Published online Sep 26, 2013. doi: 10.4330/wjc.v5.i9.317
Revised: July 30, 2013
Accepted: August 16, 2013
Published online: September 26, 2013
Processing time: 94 Days and 16.6 Hours
The present review analyses the mechanisms relating heart failure and hyponatremia, describes the association of hyponatremia with the progress of disease and morbidity/mortality in heart failure patients and presents treatment options focusing on the role of arginine vasopressin (AVP)-receptor antagonists. Hyponatremia is the most common electrolyte disorder in the clinical setting and in hospitalized patients. Patients with hyponatremia may have neurologic symptoms since low sodium concentration produces brain edema, but the rapid correction of hyponatremia is also associated with major neurologic complications. Patients with heart failure often develop hyponatremia owing to the activation of many neurohormonal systems leading to decrease of sodium levels. A large number of clinical studies have associated hyponatremia with increased morbidity and mortality in patients hospitalized for heart failure or outpatients with chronic heart failure. Treatment options for hyponatremia in heart failure, such as water restriction or the use of hypertonic saline with loop diuretics, have limited efficacy. AVP-receptor antagonists increase sodium levels effectively and their use seems promising in patients with hyponatremia.
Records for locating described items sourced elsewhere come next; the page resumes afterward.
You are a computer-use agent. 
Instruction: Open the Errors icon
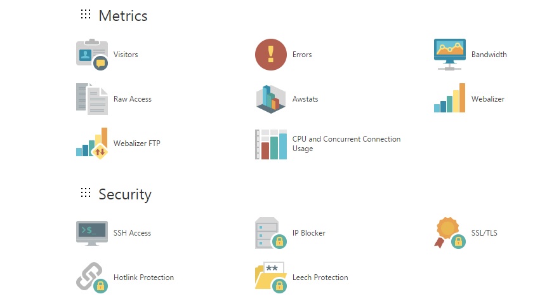point(271,55)
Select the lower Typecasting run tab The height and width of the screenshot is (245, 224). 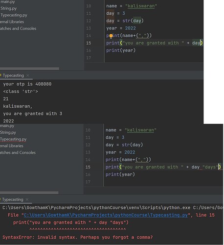pos(13,199)
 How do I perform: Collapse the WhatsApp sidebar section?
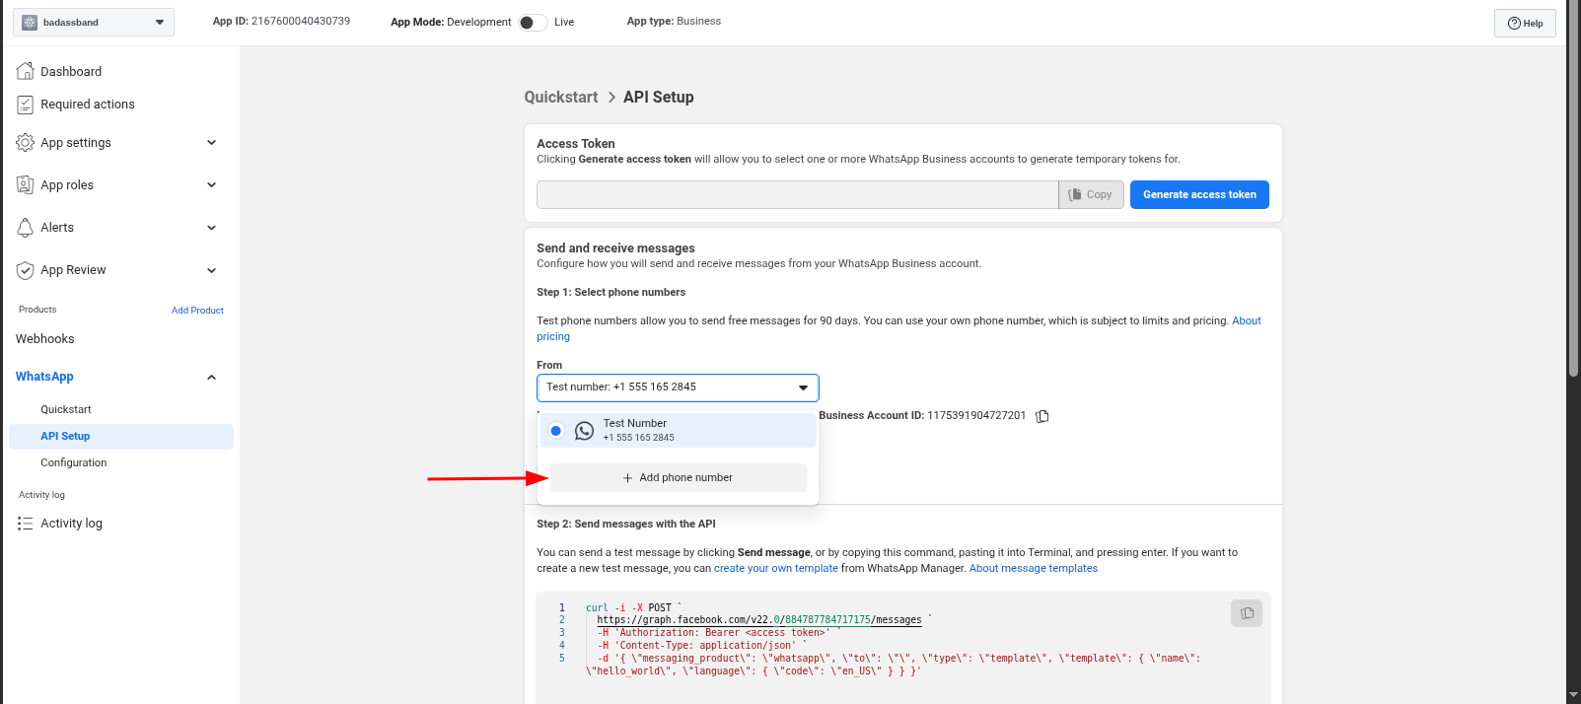pos(211,377)
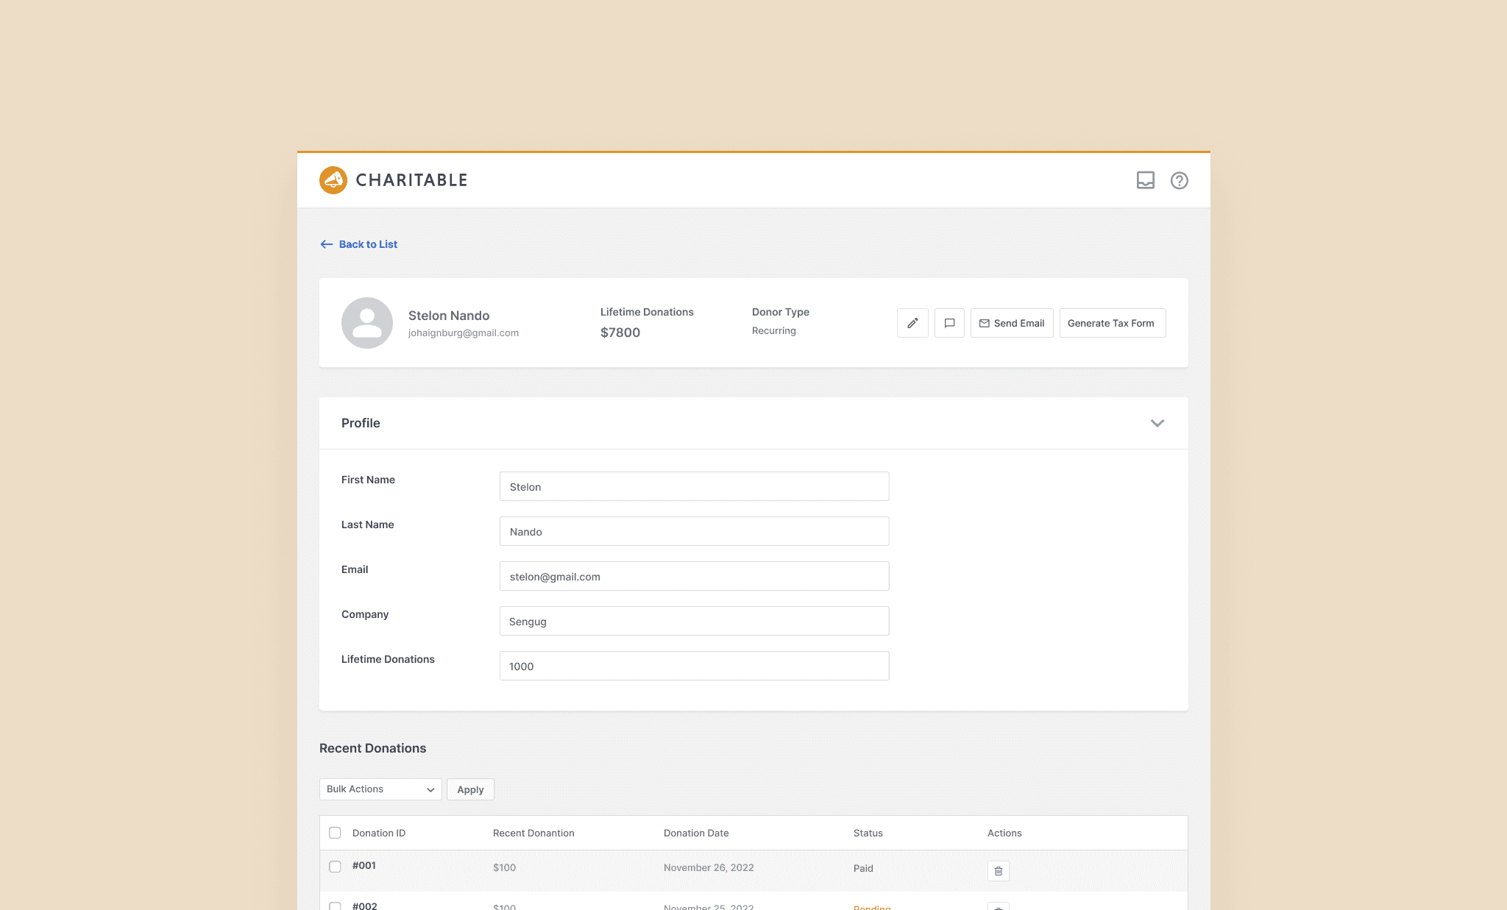The image size is (1507, 910).
Task: Click the pencil edit donor icon
Action: (912, 323)
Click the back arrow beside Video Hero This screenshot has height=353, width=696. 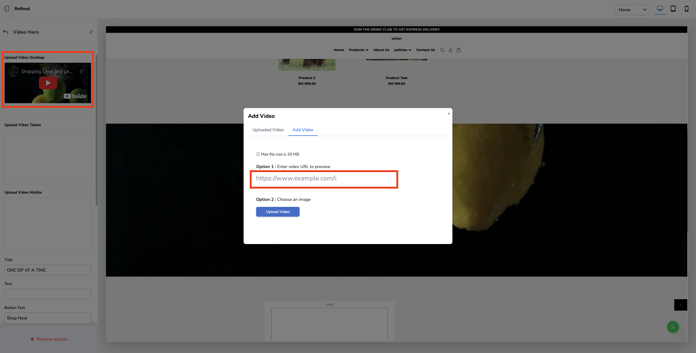(x=6, y=32)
However, the effects of AVP-receptor antagonists on hard outcomes in patients with heart failure and hyponatremia have not been thoroughly examined.
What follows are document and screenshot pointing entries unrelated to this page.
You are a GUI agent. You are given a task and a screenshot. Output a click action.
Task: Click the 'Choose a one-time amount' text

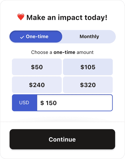tap(62, 52)
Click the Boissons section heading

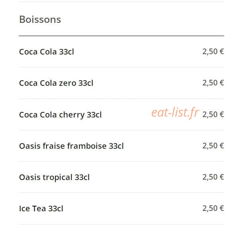(x=40, y=20)
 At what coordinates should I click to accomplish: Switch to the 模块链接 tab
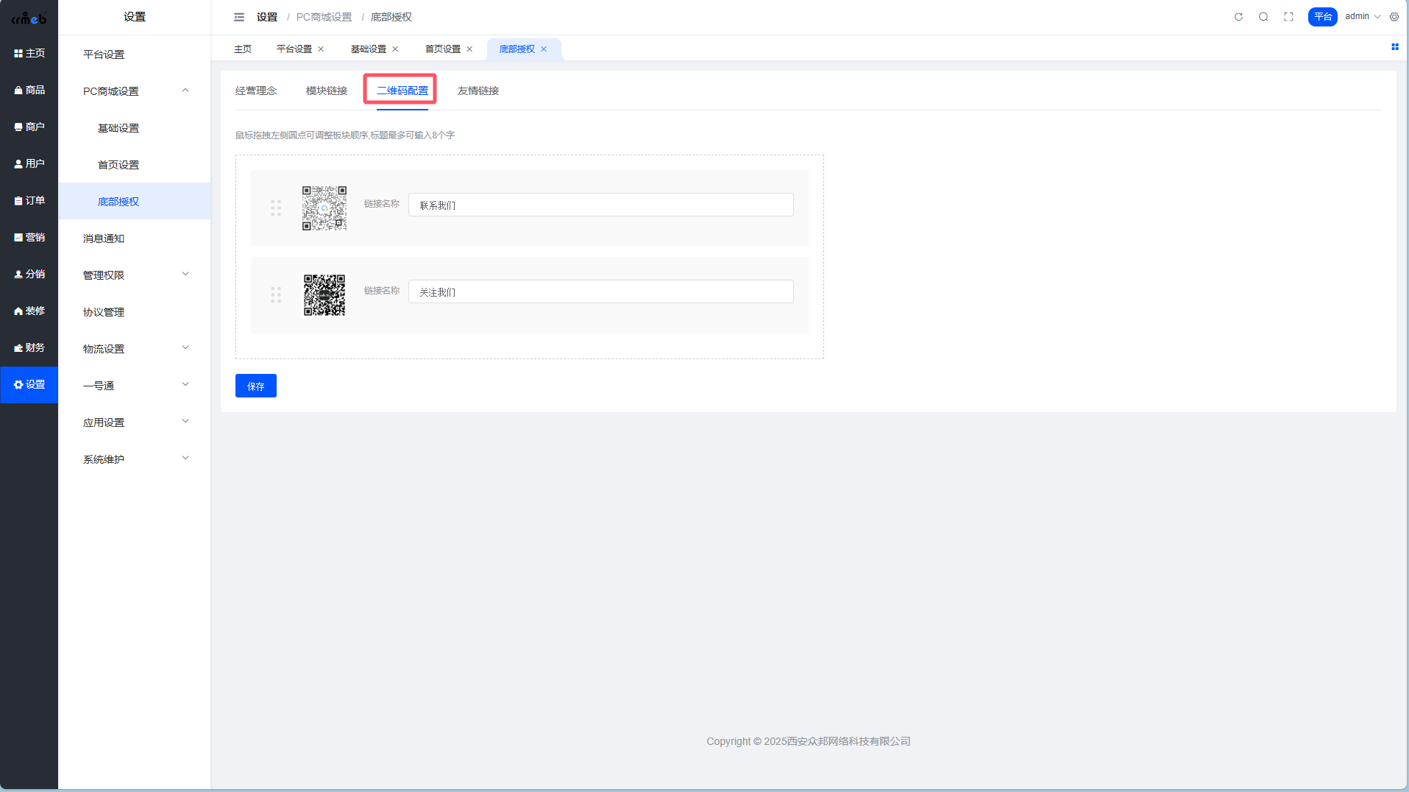[x=327, y=91]
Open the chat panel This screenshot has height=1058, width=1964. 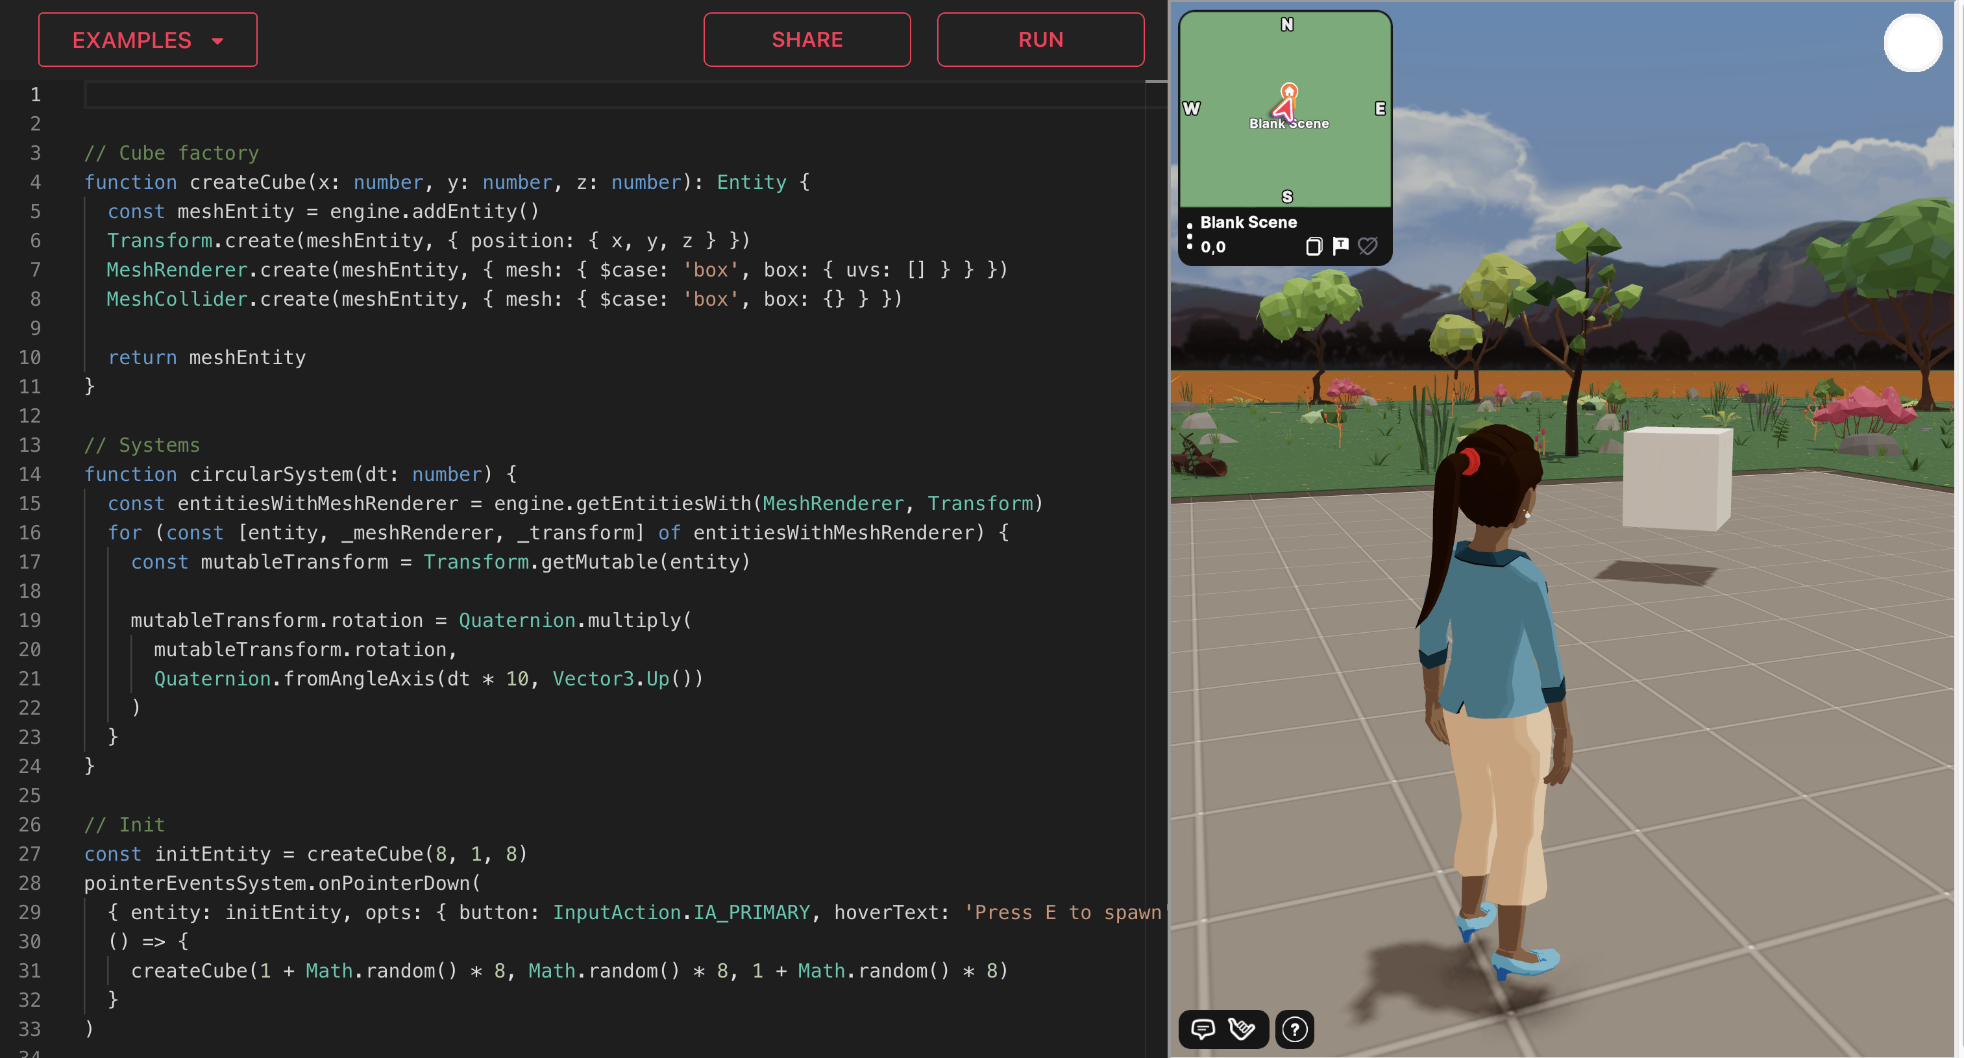click(1203, 1029)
Core tip: Patients with heart failure and hyponatremia have increased morbidity and mortality compared with subjects with normal sodium levels. Established treatment options for hyponatremia in heart failure such as fluid restriction or the use of hypertonic saline with loop diuretics have limited efficacy and compliance issues. Arginine vasopressin (AVP)-receptor antagonists increase sodium levels and exhibit beneficial effects on hemodynamic variables in patients with heart failure. However, double-blind, placebo-controlled trials examining the effects of AVP-receptor antagonists on mortality, quality of life and length of hospital stay in patients with heart failure and hyponatremia are missing.